Stored records:
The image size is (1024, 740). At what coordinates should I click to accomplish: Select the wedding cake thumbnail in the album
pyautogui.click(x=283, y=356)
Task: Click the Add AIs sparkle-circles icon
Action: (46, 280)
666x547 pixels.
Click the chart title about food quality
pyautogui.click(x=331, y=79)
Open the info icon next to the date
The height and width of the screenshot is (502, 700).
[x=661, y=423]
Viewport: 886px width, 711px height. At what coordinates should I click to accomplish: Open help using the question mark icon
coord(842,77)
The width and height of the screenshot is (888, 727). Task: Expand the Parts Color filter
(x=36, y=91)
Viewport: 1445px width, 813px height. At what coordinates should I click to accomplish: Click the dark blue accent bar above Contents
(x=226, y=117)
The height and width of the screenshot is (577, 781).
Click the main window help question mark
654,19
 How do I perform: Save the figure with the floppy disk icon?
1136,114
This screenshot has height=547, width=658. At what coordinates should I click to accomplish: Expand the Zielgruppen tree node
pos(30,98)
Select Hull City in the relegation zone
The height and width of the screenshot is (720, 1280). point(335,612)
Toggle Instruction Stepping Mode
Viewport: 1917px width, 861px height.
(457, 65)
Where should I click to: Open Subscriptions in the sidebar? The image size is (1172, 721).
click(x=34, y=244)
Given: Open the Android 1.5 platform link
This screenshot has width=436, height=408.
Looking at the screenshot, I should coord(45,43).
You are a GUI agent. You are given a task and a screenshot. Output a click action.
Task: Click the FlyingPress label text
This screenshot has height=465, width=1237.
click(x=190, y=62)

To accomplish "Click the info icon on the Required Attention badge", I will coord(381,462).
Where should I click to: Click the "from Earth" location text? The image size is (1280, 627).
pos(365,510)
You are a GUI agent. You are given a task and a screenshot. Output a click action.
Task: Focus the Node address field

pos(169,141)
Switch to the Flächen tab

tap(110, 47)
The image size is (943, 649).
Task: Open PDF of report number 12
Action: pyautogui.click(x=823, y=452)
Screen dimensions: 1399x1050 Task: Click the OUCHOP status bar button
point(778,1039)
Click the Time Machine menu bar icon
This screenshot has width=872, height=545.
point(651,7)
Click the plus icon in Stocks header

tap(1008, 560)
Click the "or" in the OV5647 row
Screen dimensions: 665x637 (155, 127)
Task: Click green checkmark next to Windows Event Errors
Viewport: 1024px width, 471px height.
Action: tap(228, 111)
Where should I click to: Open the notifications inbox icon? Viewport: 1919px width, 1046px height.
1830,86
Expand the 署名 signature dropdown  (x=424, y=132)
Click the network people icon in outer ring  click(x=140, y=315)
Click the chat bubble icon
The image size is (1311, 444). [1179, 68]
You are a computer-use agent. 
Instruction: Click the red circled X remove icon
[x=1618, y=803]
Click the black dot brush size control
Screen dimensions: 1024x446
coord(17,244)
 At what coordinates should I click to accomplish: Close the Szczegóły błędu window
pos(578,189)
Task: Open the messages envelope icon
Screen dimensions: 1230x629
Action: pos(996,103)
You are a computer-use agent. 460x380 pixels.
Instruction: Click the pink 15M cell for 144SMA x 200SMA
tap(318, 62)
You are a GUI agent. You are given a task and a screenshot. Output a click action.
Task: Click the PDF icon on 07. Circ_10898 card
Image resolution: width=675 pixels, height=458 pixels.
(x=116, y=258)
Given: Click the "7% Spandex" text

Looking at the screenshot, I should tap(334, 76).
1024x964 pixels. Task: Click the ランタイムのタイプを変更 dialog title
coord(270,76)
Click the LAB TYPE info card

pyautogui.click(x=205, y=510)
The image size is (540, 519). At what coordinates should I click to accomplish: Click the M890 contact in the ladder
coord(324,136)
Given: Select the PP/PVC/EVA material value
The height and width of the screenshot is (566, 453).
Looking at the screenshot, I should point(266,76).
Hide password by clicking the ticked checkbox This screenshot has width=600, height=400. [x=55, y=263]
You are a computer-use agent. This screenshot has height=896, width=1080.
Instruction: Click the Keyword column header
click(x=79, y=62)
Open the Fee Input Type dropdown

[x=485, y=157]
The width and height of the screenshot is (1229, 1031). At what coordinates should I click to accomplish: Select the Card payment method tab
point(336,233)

Brief
Every line above in which the word "computer" occurs is to be copied.

Result of the exercise
You are a computer-use agent. 
You are a computer-use agent. 460x380 pixels.
You are a computer-use agent. This screenshot has height=896, width=1080.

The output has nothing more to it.